Learning is the lifeblood, not the appendix

13 Jul

No one puts learning in the corner. Those days are gone.

If you are a regular reader of this blog, or familiar with the work of forward-thinking learning organization practitioners, social network evangelists and advocates of Connectivism, this news will not come as a surprise.

But sometimes I find myself making a cardinal learning professional mistake: Assuming my audience’s knowledge where no evidence exists.

So, why isn’t learning just “learning” anymore? Because in today’s modern, hyper-connected world, traditional workplace learning programs have almost entirely lost whatever relevance they may have had as the centerpiece of how people actually learn. Training courses—be they live or asynchronous eLearning courses—should now be the last resort for all but the most stubborn learning needs.

Why?

  1. Few of us have a specific “job” for very long. I don’t think I need spend many words to convince you that hopping from company to company and even career to career is the new norm. Depending on which statistics you believe, we can expect the typical 30-year-old today to spend the next 35 years of her working life in at least 7 different jobs, and in 1.2 complete career shifts.

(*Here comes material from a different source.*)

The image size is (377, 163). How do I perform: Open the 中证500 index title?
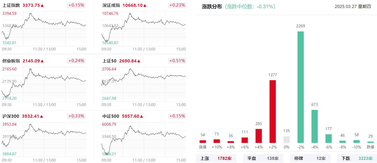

What does that mean for learning professionals? Learning is individual, portable, and an ongoing process.

  1. Learning is the job—or should be. People don’t rely on authority for answers anymore. There is no “received” wisdom of how things are done. A recent study (Bersin by Deloitte, June 2014) finds that 60% of L & D professionals report that employees have trouble engaging in corporate learning. That’s because this is based in the assumption that learning is something outside of “regular” work. Learning is the work! Every meeting, project, task and conversation should be thought of as part of an ongoing learning process, and catalogued, shared and honored accordingly. People shouldn’t get paid to “do a job” anymore: Rather, they should be paid to stay current, improve, serve and add value. That, my friends, is learning.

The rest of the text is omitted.